Las revueltas francesas de mayo, en tanto estallido social espontáneo y radical, anticiparon y cristalizaron los límites expansivos de un capitalismo que unos pocos años después -en 1973- entraría en una crisis global que puso punto final a un régimen de acumulación notablemente eficaz en garantizar estabilidad y crecimiento de manera ininterrumpida a lo largo de tres décadas, los famosos “30 años dorados” del capitalismo occidental.
Al mismo tiempo, a 53 años de los sucesos del Mayo francés, y en virtud de esta nueva crisis del capitalismo tardío de la que somos testigos directos, es necesario hacer un balance no sólo de los alcances mencionados, que no dejan de ser relevantes y sumamente estimulantes, sino también de sus límites y debilidades. Como dijimos, el proceso expresó el descontento de toda una generación frente a una racionalidad instrumental y tecnocrática del capitalismo de posguerra y favoreció la emergencia de nuevas formas de politización que la llamada nueva izquierda y los nuevos movimientos sociales incorporarán en su repertorio estratégico y militante a partir de la década del 70. Es indudable al mismo tiempo que gran parte de los derechos conquistados por las minorías en estas últimas décadas en muchos países occidentales, así como el cuestionamiento de la hegemonía patriarcal o de las consecuencias ambientales del desarrollo industrial son tributarios de esta gran experiencia del 68 contra el orden establecido.
Sin embargo, si bien los sucesos de mayo pusieron en entredicho la legitimidad de un conjunto de lógicas, instituciones y prácticas que forman parte del proceso de reproducción del capital, no se logró -o no se consideró prioritario- articular toda esta radicalidad en un proyecto político con capacidad de disputar el poder del Estado. Si bien el Mayo francés favoreció y dio un renovado impulso a la irradiación del ciclo de luchas populares y decoloniales hacia distintas regiones del mundo, la crisis del 73, con la crisis del petróleo y el fin del fordismo clásico en tanto régimen de acumulación que abrieron una nueva era capitalista signada por la globalización, la racionalidad posmoderna y neoliberal y la reestructuración de los procesos productivos -con la consecuente desarticulación de la capacidad organizativa del trabajo frente al capital-, parecen haber actuado también como muro de contención de las perspectivas revolucionarias sesentistas (y setentistas) en occidente. El capitalismo mostró una vez más su capacidad de adaptación ante grandes convulsiones y crisis orgánicas.
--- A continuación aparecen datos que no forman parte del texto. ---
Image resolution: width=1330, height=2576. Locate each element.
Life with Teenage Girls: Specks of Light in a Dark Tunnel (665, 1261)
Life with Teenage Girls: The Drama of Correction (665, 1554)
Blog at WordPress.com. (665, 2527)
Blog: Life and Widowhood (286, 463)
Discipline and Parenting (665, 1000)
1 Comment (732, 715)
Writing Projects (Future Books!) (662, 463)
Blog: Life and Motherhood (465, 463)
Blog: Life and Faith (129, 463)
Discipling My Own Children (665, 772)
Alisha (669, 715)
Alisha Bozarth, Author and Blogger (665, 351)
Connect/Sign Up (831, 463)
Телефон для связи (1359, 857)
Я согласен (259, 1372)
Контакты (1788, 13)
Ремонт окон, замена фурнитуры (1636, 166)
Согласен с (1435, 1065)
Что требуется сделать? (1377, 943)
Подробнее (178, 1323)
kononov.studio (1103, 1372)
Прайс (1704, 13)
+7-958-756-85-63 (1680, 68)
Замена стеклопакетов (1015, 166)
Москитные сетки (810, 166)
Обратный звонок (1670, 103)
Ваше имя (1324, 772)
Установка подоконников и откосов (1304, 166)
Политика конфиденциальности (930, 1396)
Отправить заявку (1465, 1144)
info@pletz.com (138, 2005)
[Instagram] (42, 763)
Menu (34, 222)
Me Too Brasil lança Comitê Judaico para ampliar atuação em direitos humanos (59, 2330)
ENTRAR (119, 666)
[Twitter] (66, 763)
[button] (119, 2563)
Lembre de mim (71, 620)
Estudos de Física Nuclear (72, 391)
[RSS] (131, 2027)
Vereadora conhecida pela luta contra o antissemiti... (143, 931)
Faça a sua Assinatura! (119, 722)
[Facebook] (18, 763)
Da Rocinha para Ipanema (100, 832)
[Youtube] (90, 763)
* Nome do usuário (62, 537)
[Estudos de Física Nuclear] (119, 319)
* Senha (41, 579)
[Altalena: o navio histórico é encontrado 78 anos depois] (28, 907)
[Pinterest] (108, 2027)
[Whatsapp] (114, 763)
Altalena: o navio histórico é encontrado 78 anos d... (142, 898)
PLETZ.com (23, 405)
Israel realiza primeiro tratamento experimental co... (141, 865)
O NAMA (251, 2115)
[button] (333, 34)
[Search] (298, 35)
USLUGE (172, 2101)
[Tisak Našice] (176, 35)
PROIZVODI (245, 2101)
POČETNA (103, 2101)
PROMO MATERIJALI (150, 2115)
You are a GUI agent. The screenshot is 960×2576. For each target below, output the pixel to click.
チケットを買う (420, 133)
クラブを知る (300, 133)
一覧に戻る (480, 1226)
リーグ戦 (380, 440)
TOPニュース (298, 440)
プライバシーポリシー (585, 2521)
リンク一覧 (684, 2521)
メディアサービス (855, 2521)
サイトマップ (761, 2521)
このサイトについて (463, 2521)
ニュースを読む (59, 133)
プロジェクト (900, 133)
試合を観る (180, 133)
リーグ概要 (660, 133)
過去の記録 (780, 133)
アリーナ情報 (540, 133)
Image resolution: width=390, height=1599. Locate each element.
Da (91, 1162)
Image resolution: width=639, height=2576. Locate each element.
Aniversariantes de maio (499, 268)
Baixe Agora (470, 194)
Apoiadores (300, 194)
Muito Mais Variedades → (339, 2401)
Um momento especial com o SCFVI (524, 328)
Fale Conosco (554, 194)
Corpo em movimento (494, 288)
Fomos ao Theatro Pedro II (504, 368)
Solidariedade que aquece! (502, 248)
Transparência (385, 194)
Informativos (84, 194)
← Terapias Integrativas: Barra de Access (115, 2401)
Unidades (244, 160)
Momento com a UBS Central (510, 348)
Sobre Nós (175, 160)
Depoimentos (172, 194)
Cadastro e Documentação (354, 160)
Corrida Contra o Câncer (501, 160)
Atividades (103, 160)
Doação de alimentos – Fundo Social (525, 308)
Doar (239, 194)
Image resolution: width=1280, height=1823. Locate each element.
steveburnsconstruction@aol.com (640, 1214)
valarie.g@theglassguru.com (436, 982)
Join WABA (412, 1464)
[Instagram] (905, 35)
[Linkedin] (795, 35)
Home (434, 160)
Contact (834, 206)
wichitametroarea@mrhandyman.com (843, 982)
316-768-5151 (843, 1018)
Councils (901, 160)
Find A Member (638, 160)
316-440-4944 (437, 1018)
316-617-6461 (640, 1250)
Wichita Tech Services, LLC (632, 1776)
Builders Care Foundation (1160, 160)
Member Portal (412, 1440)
A pesar de sus límites, y sin ánimos de dejarnos llevar por las lecturas más pesimistas del Mayo francés, es indiscutible que éste representó un gran experimento a cielo abierto de alternativas intelectuales y prácticas colectivas, que permitieron imaginar nuevos mundos posibles (“la imaginación al poder”) y horizontes emancipatorios que no cabían en los estrechos márgenes de un orden social que, en nombre del progreso -aquel que el horror de la Segunda Guerra Mundial había dejado en suspenso-, elevaba al rango de valores supremos de la modernidad al consumismo y a la racionalidad instrumental.
Seamos entonces realistas, sigamos luchando por lo imposible.